Accepting the need for a radical extension of industrial democracy in the control of companies by means of representation on boards of directors, and accepting the essential role of trade union organisations in this process to consider how such an extension can best be achieved ...

==Content==
The committee, chaired by Bullock, published its report in January 1977. This report was not unanimous. The majority report was signed by Bullock and as members of the committee: three trade unionists, two academics and a city solicitor.

===Majority report===
The key idea was that in all boards of companies with over 2000 employees, there would be a right to have representation for workers. A company wide codetermination referendum would be held in firms with over 2000 employees, with the entire workforce voting. After approval, only union members would be able to vote for candidates to the supervisory board. Shareholders and unions would appoint x representatives each. The deadlock breaker would be an independent y appointee from the government.

The Report further recommended that nondelegable board functions would be codified as the right to submit resolutions to shareholders concerning (1) winding up (2) capital structure changes (3) article alterations (4) dividends (5) disposal of substantial parts of the business. The board, not management, should have exclusive control of (1) appointment of management and (2) disposition of resources not concerning rules on capital structure and dividends. Shareholders would retain a veto power, however, over such decisions.

===Minority report===
The minority report, produced by the three industrialists on the committee, proposed a second tier board for workers to have input on. They recommended election of representatives to be open to nonunion members.

==Reception==
The report was received with trepidation but not rejecting the principles laid down. In a publication of the City Company Law Committee, A reply to Bullock, the authors said,

The more people are able to influence decisions which closely affect their work the more effective will that involvement be; the more effective the involvement the greater the commitment to the company’s objectives which, in the final analysis, will be concerned with generating wealth or services for the community as a whole.

Nevertheless, they did not want direct participation because they viewed shareholders to be the "owners" of companies.

the fundamental basis of the joint stock company system... [is] a system based on the concept that the ultimate authority and control over a company rests with those who provide the capital (i.e. the shareholders) in general meeting.

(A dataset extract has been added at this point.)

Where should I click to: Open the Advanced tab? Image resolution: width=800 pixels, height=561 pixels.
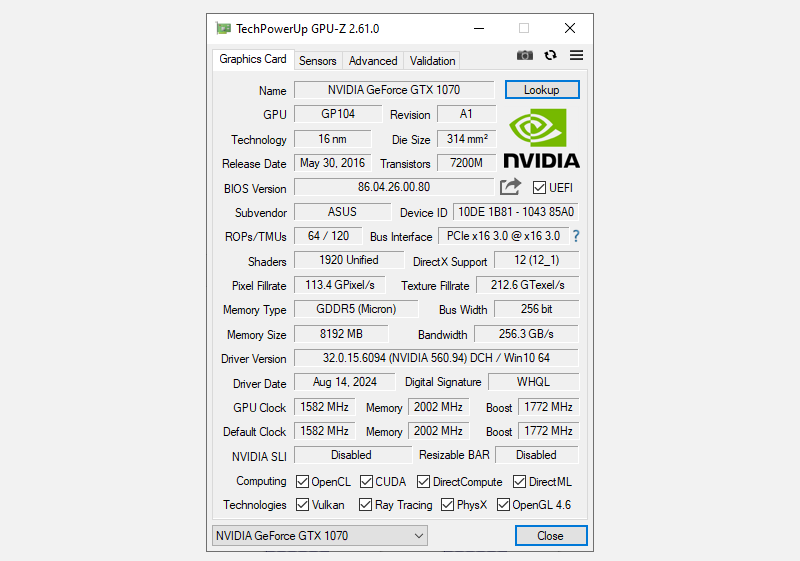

It is they who, at the outset, come together to incorporate the company as a legal entity and it is they who by the contract of incorporation embodied in the company’s original constitution agree between themselves what the company’s business and objects shall be and in what way the company shall be organised and managed.

There was also strong opposition to the report from many who might have been expected to support it, including the Institute for Workers' Control.

==See also==
- British labour law
- UK company law
- Dunlop Commission (1994)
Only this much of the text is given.